◆ **WORK ITEM**: From the first line to the last, write out the records exactly, leaving out images.

◆ **MATERIAL FOR THIS EXERCISE**:

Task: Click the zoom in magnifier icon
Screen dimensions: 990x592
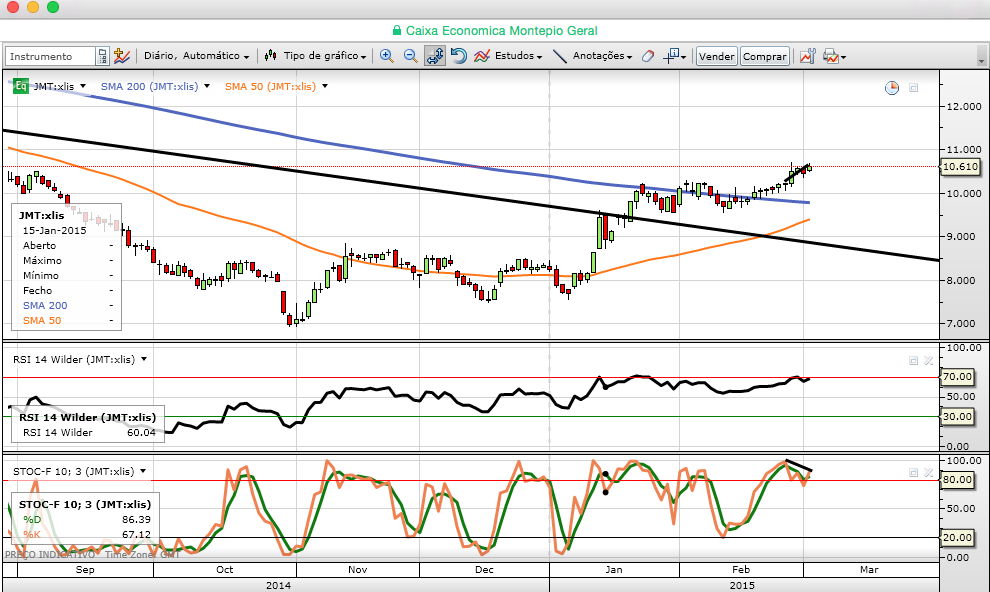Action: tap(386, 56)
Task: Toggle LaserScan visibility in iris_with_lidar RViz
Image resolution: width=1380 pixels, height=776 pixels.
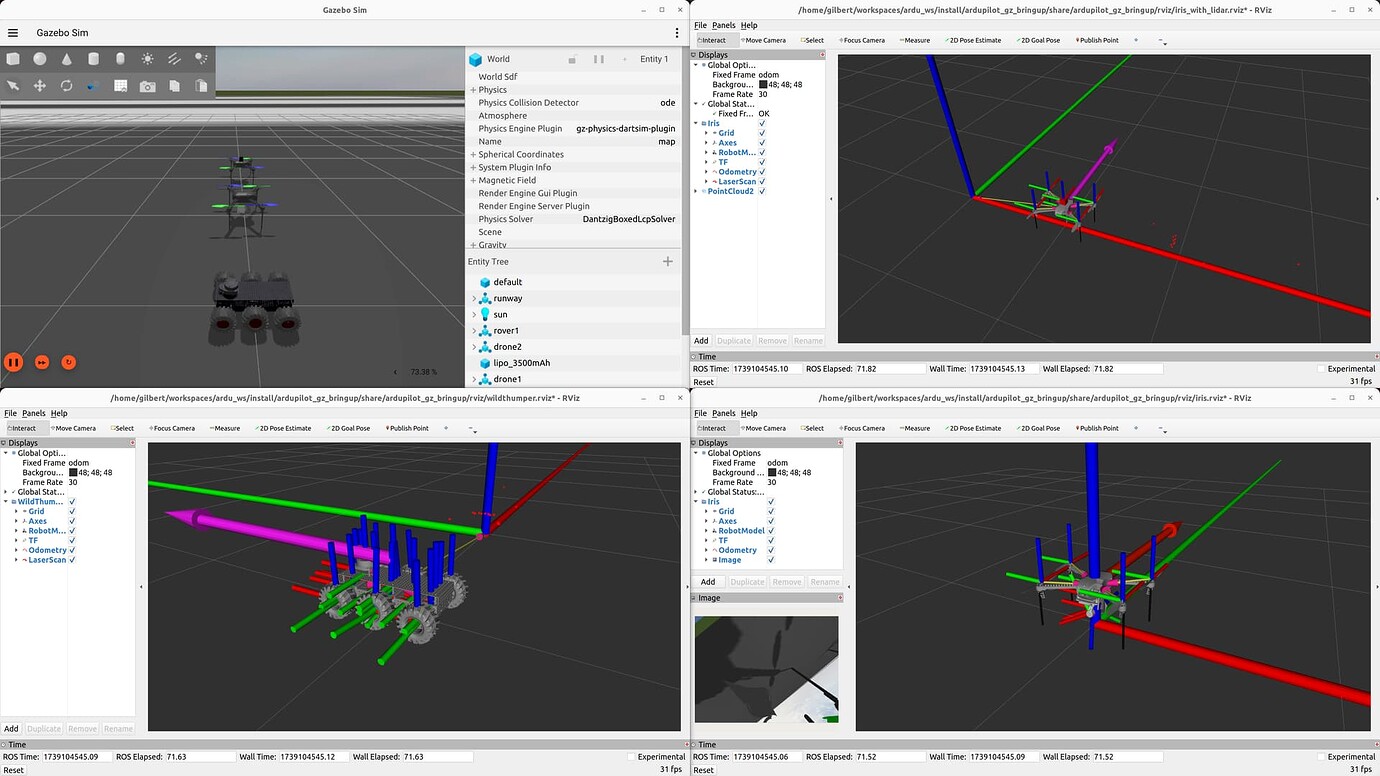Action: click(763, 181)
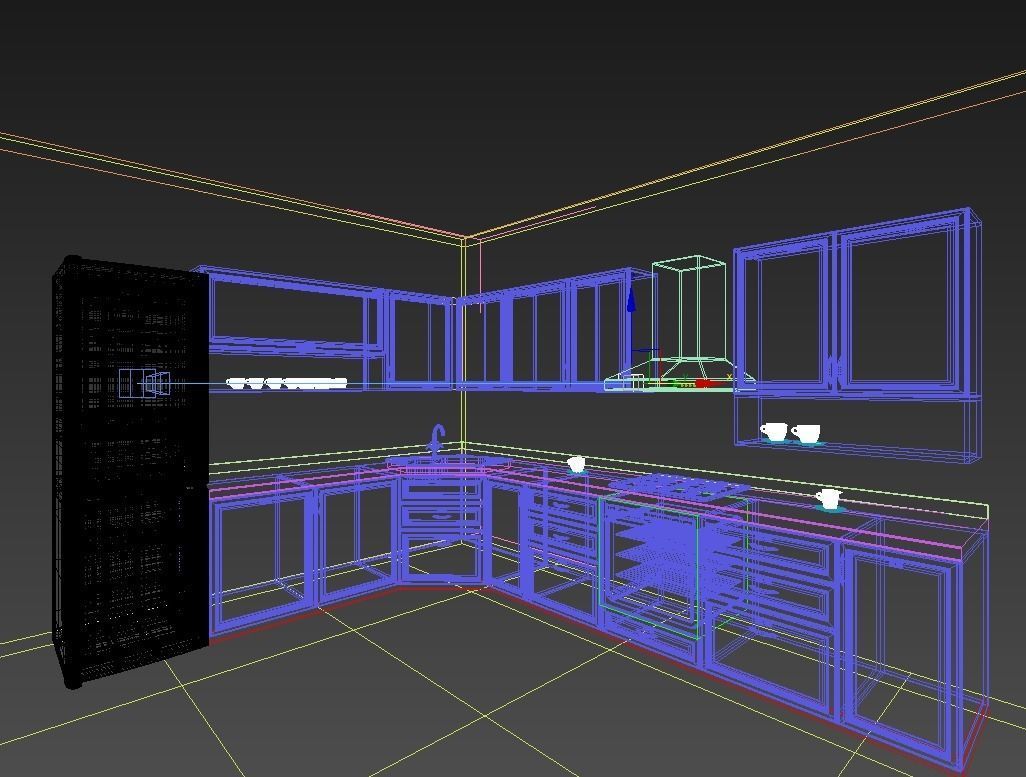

◆ **WRITTEN REPLY**:
Task: Click the zoom in magnifier icon
Screen dimensions: 990x592
Action: tap(386, 56)
Task: Toggle LaserScan visibility in iris_with_lidar RViz
Image resolution: width=1380 pixels, height=776 pixels.
Action: click(763, 181)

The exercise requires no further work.